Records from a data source
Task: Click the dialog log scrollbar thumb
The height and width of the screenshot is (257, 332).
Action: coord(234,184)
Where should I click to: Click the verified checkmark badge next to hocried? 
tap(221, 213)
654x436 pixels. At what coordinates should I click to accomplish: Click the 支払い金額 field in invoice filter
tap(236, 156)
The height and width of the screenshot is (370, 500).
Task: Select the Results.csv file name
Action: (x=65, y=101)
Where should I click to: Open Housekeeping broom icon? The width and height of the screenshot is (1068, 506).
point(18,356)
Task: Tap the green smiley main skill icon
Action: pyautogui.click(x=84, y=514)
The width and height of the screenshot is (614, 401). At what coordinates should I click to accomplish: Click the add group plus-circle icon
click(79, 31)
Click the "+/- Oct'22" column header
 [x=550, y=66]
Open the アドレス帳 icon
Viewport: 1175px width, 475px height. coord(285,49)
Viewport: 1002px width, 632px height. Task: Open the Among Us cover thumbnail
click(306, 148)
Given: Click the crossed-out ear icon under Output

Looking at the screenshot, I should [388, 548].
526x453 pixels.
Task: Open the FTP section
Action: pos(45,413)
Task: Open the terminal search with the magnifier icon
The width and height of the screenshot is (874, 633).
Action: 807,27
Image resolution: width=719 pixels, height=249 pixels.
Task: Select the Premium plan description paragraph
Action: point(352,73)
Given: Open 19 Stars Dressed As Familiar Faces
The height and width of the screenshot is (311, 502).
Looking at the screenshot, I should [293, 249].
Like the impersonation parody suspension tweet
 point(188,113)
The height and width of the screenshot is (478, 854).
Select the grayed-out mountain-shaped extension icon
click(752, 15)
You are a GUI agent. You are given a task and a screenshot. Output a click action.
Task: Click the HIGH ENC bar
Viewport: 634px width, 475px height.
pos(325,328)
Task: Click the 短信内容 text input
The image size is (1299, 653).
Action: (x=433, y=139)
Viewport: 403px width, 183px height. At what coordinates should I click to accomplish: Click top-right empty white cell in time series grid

= REQUIRED ACTION =
Return exactly, and only, the lines above starting at the line that contains "The height and width of the screenshot is (311, 502)." and ending at the line that contains "Task: Click the HIGH ENC bar".

= YOUR SOLUTION =
The height and width of the screenshot is (311, 502).
Looking at the screenshot, I should [293, 249].
Like the impersonation parody suspension tweet
 point(188,113)
The height and width of the screenshot is (478, 854).
Select the grayed-out mountain-shaped extension icon
click(752, 15)
You are a GUI agent. You are given a task and a screenshot. Output a click action.
Task: Click the HIGH ENC bar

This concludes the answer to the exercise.